**READING TEXT**
--

Read the second part of this project, on Nkosazana Dlamini-Zuma, here.In part three, we profile Cyril Ramaphosa.


Gumede says Dlamini-Zuma's success is crucial to the Zuma camp -- to avoid prosecution and to hold on to the wealth acquired through the state.

He believes President Jacob Zuma's "outrageous" suggestion that the loser in the ANC leadership race should become deputy president is an indication that the Zuma camp thinks it may lose. "Zuma is only guaranteed protection [against prosecution] if he has someone in the top two," he says.

However, last week's unsuccessful motion of no confidence has strengthened Zuma's hand, to the benefit of Dlamini-Zuma's campaign.

Gumede says the Ramaphosa camp failed to mobilise, thereby missing an opportunity that might not repeat itself. "Ramaphosa has to do things he has not done before instead of doing things the old ANC way."

He expects the Zuma camp to double down by going after anti-Zuma people, also at branch level.

Independent political analyst Aubrey Matshiqi says Dlamini-Zuma's "real or perceived proximity" to Zuma is both an advantage and a disadvantage. "It is an advantage in that he enjoys the support of the dominant faction. It is a disadvantage in that Zuma is undergoing a very deep image crisis."

The same goes for the support of the dominant faction of the ANC -- the premier league, the ANC Youth League and the ANC Women's League. "It's an advantage because she might be elected ANC president as a result. But the dominant faction is undergoing a very deep image crisis. It is doing collateral damage to the party itself. [Dlamini-Zuma] may be [ANC] president in December [2017] but if the majority of voters reject the ANC in 2019, she may not become head of state."


Dlamini-Zuma's 'elemental political dilemma'

Independent political reporter Carien du Plessis, who is writing a book about Dlamini-Zuma, says public opinion -- measured by media coverage and the views of the middle-class establishment -- was favourable towards the former chairperson of the African Union Commission until fairly recently.

"[Dlamini-Zuma] was on a high in home affairs when the department got a clean audit for the first time in 16 years ... People were saying she's too valuable to lose to the [African Union]."

But when it became clear that she was latching her fortunes on to that of her former husband, sentiment started to turn. "People were saying: 'We don't know her like this. She's disappointing us ...'

"I think she's in a bit of a tough position," says Du Plessis. "I don't think she can win without [Zuma's] support because of the good networks that he has. The premier league, the rural provinces -- they have been building branches for quite a few years now and they've been lobbying people so they've built quite a solid support base, which would ... translate into support for her ... But if his fortunes turn, hers might turn as well."

Dlamini-Zuma faces an "elemental political dilemma," says Richard Calland, associate professor in the department of public law at the University of Cape Town and author of The Zuma Years. "On the one hand, she wants to govern the ANC from the centre in order to ... 'put Humpty Dumpty together again'. She can only do that by reclaiming the centre ground. However, Ramaphosa is dominant in the centre ground."

Calland sees Dlamini-Zuma's grassroots campaign as an effort to broaden her support base beyond the nationalist wing (on the right) and the "gangster wing" of the ANC. "She's going around the country, branch to branch, to try and win support that will cut across that -- so she wants to win with a support base that is as wide and diverse as possible. It remains to be seen if she will achieve that. Aside from that, she has to ensure that her slate has the muscle necessary to win but also that it's not full of folks who will try and extract a pound of flesh from her if she does win. That's a very delicate balance. I think she's working very hard on that."

--

**STATED PROBLEM A**
Reproduce the portion of the passage on the ANC leadership race between "Dlamini-Zuma's 'elemental political" and "until fairly recently.", inclusive.
The passage on the ANC leadership race and the records have no connection to each other.

Entries for finding words and elements:
--

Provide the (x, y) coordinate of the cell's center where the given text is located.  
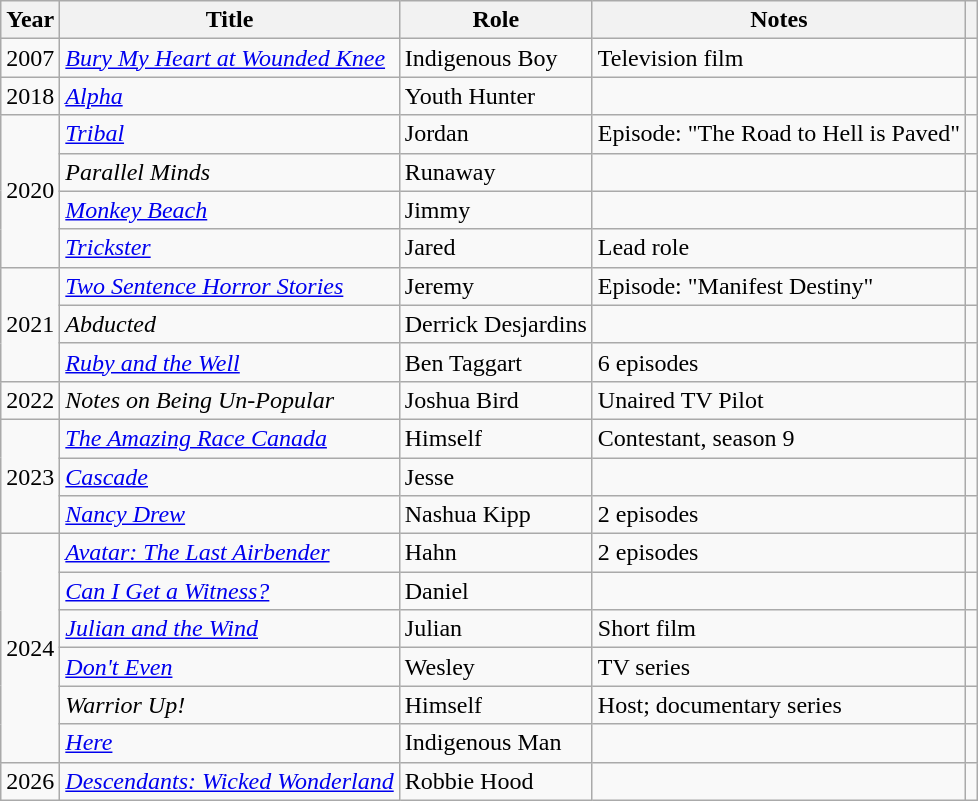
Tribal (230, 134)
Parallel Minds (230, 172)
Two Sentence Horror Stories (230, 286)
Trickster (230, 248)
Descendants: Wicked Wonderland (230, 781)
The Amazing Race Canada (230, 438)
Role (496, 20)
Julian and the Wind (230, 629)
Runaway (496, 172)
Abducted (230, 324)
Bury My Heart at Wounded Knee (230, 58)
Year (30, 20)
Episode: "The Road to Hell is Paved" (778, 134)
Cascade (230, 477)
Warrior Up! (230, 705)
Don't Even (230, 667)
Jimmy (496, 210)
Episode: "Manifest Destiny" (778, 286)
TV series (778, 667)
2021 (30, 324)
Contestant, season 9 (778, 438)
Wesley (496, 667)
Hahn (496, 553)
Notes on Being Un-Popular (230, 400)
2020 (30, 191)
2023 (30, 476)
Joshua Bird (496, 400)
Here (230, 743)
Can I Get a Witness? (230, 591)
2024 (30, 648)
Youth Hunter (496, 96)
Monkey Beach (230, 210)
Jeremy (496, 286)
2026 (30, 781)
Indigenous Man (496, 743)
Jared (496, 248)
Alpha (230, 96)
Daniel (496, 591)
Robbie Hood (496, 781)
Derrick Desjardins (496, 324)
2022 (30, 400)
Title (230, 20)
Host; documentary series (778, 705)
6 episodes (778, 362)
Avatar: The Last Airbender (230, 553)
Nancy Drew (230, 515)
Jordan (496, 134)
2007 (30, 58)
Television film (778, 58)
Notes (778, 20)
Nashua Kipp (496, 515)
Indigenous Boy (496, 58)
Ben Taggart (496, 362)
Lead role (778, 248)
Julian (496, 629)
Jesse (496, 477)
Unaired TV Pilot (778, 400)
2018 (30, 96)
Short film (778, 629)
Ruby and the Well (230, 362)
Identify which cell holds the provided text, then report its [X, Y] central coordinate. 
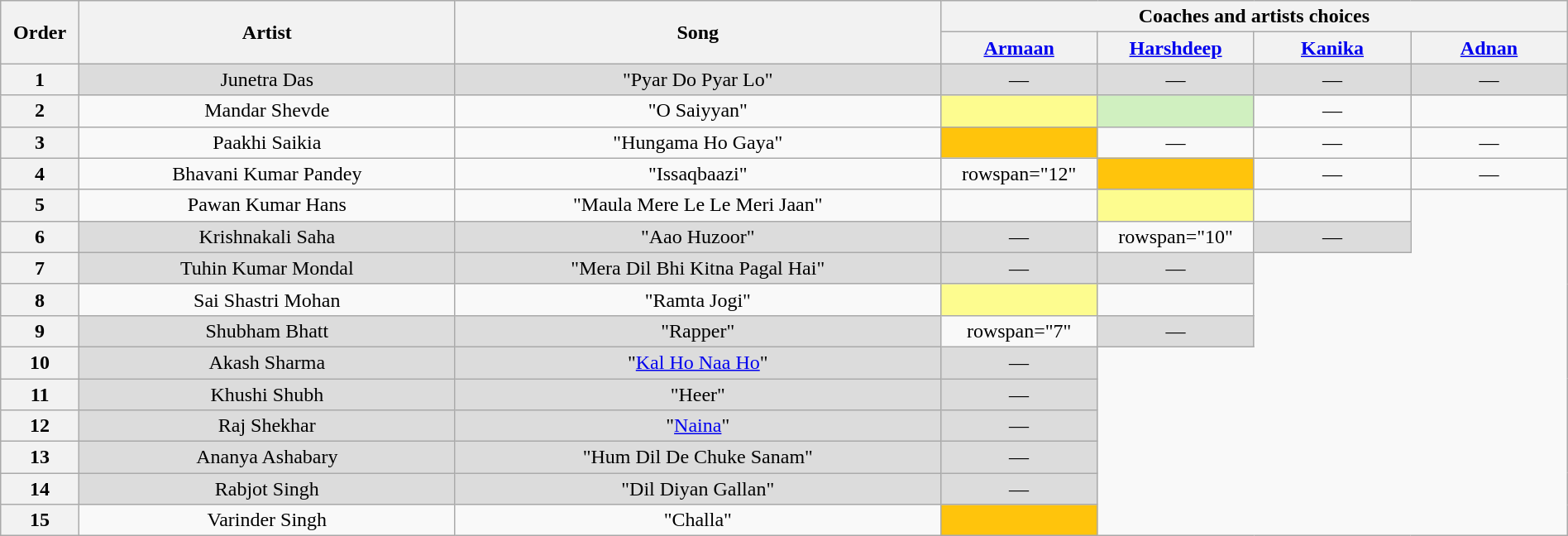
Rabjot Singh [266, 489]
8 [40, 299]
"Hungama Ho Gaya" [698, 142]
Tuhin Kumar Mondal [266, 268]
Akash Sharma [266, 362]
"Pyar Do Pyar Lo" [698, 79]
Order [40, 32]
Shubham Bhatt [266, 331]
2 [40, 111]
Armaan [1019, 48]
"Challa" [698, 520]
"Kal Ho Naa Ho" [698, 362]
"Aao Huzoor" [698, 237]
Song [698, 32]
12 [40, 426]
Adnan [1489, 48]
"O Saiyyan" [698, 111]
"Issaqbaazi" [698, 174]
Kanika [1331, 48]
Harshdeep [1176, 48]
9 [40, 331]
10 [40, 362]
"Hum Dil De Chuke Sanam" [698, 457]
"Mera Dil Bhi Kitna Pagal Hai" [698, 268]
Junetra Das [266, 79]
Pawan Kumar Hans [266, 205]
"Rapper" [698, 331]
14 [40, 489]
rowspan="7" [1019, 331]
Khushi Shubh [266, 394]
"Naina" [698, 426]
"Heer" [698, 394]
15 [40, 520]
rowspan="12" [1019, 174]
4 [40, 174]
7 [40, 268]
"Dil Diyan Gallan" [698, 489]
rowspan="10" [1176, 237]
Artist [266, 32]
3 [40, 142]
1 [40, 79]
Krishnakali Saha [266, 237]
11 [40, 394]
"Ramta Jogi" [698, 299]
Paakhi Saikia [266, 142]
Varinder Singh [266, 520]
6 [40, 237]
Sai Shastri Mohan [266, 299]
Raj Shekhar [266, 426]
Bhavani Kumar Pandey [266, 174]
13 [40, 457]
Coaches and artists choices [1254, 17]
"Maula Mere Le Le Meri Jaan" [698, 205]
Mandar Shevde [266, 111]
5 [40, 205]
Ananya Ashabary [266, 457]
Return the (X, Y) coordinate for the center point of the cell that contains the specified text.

--

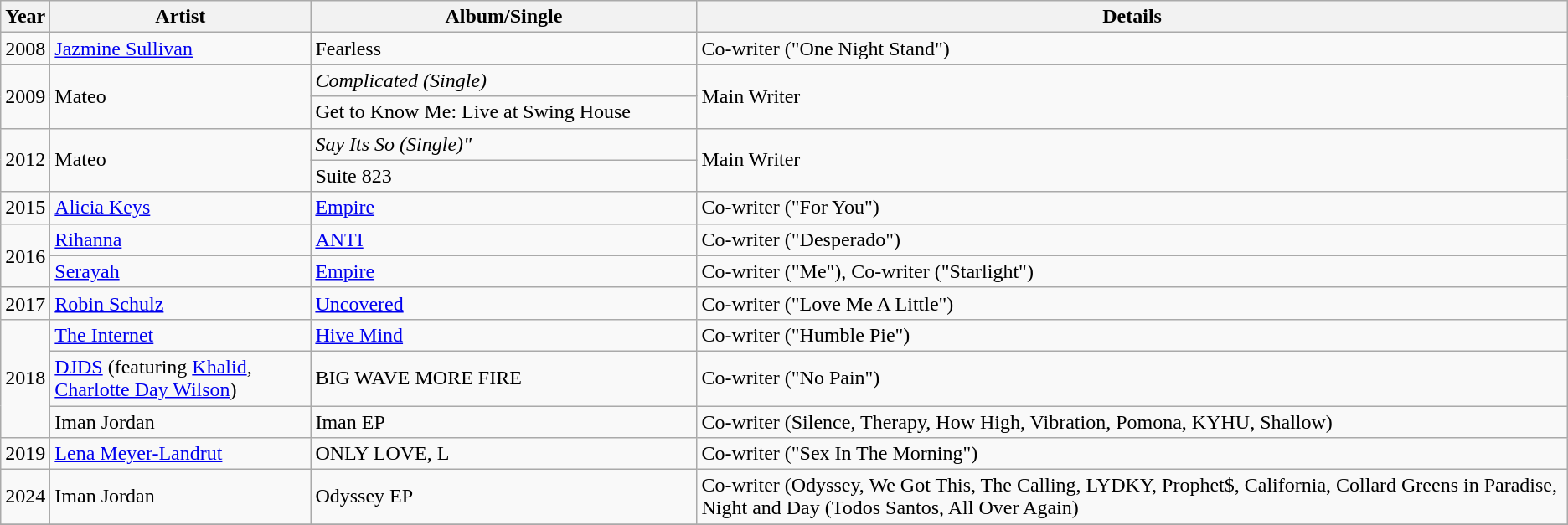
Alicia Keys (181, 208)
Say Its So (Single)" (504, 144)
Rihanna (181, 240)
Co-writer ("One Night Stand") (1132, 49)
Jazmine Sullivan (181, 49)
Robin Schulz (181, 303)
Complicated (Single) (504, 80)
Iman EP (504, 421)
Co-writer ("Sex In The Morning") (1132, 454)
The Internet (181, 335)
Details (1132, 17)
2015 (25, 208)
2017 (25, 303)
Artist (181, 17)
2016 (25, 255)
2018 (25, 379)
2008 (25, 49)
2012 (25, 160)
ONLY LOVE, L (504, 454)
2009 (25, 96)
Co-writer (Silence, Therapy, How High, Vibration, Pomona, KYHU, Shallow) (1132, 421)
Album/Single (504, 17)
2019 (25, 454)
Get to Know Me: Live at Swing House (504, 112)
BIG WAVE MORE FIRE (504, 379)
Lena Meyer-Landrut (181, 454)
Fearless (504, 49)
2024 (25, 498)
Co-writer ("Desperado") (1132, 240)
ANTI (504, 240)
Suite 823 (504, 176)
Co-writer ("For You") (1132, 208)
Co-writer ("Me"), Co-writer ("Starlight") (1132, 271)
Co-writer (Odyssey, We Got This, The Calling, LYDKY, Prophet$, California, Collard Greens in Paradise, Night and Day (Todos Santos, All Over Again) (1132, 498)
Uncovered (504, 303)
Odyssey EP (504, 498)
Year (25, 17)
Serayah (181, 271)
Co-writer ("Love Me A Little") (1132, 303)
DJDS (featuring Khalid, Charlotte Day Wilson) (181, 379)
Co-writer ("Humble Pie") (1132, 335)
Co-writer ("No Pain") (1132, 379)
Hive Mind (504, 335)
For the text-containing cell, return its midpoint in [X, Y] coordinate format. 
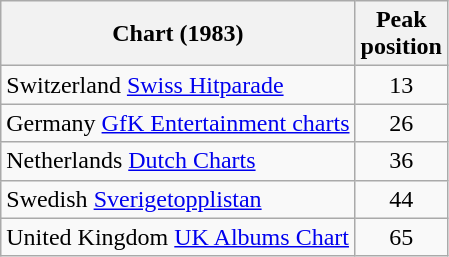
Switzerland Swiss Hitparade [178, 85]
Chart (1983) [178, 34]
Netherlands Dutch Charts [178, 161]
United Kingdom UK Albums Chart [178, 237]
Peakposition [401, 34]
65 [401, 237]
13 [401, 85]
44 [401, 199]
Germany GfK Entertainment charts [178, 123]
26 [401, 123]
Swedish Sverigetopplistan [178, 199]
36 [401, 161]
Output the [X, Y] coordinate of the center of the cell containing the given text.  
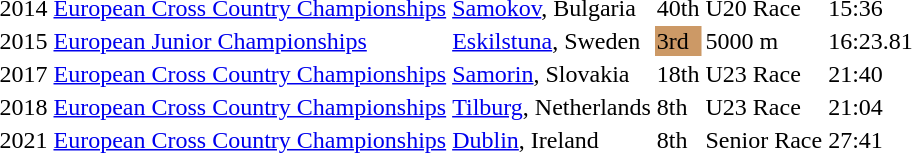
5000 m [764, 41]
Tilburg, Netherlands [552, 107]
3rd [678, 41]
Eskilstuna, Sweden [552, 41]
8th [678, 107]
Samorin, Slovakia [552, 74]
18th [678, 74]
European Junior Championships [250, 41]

--

**STATED PROBLEM B**
Find every line of the records that contains the string "center", and copy each one.

**ANSWER A**
Dlamini-Zuma's 'elemental political dilemma'

Independent political reporter Carien du Plessis, who is writing a book about Dlamini-Zuma, says public opinion -- measured by media coverage and the views of the middle-class establishment -- was favourable towards the former chairperson of the African Union Commission until fairly recently.

**ANSWER B**
Provide the (x, y) coordinate of the cell's center where the given text is located.  
Return the (X, Y) coordinate for the center point of the cell that contains the specified text.
Output the [X, Y] coordinate of the center of the cell containing the given text.  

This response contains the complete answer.